_Dataset_.
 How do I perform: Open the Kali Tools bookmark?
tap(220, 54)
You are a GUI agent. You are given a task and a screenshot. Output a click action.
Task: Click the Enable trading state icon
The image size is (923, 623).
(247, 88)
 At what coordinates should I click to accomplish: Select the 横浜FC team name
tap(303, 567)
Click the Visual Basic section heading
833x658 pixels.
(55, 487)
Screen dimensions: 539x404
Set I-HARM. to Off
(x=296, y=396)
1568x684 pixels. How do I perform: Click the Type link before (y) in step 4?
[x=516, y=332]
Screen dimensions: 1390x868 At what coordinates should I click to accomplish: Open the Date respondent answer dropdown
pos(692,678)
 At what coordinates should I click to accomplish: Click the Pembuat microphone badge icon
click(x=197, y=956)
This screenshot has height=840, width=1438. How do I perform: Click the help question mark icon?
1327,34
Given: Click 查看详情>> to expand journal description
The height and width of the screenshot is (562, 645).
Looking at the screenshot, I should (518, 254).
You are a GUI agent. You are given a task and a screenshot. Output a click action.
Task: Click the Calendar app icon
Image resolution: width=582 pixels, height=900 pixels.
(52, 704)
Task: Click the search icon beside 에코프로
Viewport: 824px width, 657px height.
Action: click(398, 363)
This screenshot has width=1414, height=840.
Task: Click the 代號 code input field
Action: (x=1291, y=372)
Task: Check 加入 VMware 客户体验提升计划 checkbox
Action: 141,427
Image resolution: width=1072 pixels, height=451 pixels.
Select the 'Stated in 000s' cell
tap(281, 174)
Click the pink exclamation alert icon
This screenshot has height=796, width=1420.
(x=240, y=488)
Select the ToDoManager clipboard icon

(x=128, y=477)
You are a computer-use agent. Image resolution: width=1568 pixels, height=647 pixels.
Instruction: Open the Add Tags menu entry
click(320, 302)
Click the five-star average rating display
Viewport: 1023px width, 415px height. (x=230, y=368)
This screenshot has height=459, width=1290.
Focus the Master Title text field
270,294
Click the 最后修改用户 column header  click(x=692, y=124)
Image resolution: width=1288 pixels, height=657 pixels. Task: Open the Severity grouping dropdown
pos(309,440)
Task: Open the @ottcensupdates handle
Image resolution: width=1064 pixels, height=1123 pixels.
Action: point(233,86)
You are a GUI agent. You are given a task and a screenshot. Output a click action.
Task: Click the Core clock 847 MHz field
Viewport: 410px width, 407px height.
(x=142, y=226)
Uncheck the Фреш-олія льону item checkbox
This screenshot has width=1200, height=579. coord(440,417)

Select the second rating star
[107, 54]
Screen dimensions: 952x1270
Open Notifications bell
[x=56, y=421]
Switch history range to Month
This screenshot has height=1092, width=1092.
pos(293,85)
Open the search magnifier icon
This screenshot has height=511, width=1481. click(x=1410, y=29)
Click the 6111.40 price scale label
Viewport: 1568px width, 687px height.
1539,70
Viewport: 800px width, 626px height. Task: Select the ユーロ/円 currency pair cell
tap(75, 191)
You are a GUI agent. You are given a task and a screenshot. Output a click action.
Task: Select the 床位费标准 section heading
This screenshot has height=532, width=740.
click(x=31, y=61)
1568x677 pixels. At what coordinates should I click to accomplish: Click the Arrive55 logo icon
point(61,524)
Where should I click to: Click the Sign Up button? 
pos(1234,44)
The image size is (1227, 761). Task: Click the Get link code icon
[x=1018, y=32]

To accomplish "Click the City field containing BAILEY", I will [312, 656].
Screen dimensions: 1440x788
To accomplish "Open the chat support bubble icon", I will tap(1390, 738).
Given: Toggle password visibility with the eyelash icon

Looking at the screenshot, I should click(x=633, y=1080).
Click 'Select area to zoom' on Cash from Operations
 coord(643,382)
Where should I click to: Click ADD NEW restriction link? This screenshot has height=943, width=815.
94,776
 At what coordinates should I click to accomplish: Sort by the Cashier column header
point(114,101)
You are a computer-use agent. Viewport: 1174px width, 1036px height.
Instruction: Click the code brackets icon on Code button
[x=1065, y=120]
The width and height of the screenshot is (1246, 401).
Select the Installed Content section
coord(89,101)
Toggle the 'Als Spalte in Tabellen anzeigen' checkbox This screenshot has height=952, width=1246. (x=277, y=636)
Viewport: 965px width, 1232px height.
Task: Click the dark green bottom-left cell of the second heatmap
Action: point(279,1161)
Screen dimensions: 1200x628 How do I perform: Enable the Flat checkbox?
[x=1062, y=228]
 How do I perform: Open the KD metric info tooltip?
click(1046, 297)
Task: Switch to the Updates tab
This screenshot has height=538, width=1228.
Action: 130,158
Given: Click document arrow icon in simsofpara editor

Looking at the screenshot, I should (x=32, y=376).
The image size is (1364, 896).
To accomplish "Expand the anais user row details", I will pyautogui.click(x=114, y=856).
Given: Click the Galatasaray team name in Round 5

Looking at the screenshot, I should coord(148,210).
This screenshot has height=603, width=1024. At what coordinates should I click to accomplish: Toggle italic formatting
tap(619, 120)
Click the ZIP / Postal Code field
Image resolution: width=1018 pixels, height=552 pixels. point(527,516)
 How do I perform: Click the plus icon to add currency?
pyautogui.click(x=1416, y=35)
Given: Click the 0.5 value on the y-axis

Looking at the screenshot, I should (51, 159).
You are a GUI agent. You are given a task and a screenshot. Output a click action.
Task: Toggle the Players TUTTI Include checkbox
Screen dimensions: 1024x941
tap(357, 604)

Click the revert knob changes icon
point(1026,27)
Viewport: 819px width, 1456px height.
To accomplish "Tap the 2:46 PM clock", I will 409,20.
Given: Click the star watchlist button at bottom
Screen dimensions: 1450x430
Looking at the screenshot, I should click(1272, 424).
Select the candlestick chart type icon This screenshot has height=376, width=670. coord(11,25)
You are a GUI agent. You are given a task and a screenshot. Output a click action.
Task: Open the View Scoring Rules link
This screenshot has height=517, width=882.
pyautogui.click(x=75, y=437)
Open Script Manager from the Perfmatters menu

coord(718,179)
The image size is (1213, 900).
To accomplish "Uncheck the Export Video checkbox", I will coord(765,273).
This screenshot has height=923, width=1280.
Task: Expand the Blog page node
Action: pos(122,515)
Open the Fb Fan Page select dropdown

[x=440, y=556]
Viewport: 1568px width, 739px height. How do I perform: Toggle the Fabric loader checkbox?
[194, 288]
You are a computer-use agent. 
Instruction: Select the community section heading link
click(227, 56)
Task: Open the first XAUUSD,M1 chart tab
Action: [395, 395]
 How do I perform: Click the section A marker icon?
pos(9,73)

_Assignment_.
Retrieve every line above holding the word "clock".

_Reply to the task_.
Task: Click the Core clock 847 MHz field
To accomplish "Tap the 2:46 PM clock", I will 409,20.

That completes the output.